As you know it’s very fashionable to lay the blame for the financial crisis on greedy Wall Streeters (especially if you are a politician or work in Hollywood or spend your days occupying something) but as I’ve pointed out in the past the government is largely to blame for the mortgage crisis. It just never made sense to me how banks could profit from making bad loans or how allowing people to live in better homes than they could afford and then letting them live there for years without making their mortgage payments was somehow predatory. This kind of tomfoolery could only originate with the government.
Now a new book has come out that makes this same case: Fannie Mae and Freddie Mac: Turning the American Dream into a Nightmare. In this week’s Barron’s Gene Epstein wrote an interesting review of Oonagh McDonald’s book in which he highlights some of the book’s key points and extracts these great quotes:
A large slice of the blame must go to Fannie Mae and Freddie Mac…But above all it was the distortion of the banking sector to achieve political ends that ultimately caused the crisis…Politicians, with their unthinking political stances, must…take the lion’s share of the responsibility.

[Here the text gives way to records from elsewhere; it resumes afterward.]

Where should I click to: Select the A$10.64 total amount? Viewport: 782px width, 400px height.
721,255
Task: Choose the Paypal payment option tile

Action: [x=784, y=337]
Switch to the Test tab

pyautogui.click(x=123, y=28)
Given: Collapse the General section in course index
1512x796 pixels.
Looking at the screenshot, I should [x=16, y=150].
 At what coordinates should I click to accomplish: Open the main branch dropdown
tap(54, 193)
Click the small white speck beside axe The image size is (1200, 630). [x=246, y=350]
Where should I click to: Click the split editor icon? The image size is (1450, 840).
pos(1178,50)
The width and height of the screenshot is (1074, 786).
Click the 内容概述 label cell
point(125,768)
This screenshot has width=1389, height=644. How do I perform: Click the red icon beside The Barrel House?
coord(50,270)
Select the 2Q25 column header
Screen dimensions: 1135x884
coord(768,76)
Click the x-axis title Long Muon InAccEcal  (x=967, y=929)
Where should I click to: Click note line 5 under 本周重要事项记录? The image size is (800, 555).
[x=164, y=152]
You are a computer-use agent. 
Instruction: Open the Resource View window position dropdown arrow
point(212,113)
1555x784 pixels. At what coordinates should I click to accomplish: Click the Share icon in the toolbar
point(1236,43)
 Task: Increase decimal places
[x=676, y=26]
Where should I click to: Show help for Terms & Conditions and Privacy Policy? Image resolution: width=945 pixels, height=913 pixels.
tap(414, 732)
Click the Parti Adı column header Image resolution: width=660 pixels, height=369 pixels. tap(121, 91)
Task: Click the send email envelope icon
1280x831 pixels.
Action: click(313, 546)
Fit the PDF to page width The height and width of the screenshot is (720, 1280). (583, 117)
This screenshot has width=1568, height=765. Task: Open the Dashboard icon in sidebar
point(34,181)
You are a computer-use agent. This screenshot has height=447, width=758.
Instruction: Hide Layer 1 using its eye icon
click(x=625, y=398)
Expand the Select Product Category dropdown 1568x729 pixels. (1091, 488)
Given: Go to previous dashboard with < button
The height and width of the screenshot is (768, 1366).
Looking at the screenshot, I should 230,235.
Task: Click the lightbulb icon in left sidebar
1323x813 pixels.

The vast subprime market…was the child of the affordable-housing ideology.
When it all went wrong, politicians both in the U.S. and elsewhere sought to deflect attention from their own actions by…attacking and blaming the banks. Of course, many of the banks played their part as well, but the prime responsibility is a political one of seeking to increase homeownership at any price.
The author lays the blame on both the Clinton and Bush administrations so there are no partisan politics at work here.
Gene Epstein goes on to point out that, starting in 1996, the Department of Housing and Urban Development required Fannie and Freddie to buy specific percentages of low and moderate income family mortgages, starting at 40% and rising to 57% in 2008. According to Epstein, “Over a 16-year period, the U.S. government promoted subprime and other nontraditional mortgages, degraded mortgage-underwriting standards, and caused both the mortgage meltdown and the global financial crisis that resulted from it.”
I also ran across this interesting overview of Fannie Mae’s and Freddie Mac’s role in the financial crisis in Investopedia. It’s certainly worth skimming at least but they pretty much make the same case as Oonagh McDonald and Gene Epstein.
If you follow the money I think it will lead you to where the stink is for this crisis. Doesn’t it make sense that the center of the universe for this mortgage crisis would have the biggest black money hole, still echoing the sound of the big bang? Well, the taxpayers have pretty much recovered all their bailout money from all the financial institutions, including AIG, but the two institutions that are still in the hole and owe the taxpayers $142 Billion dollars are…..guess who.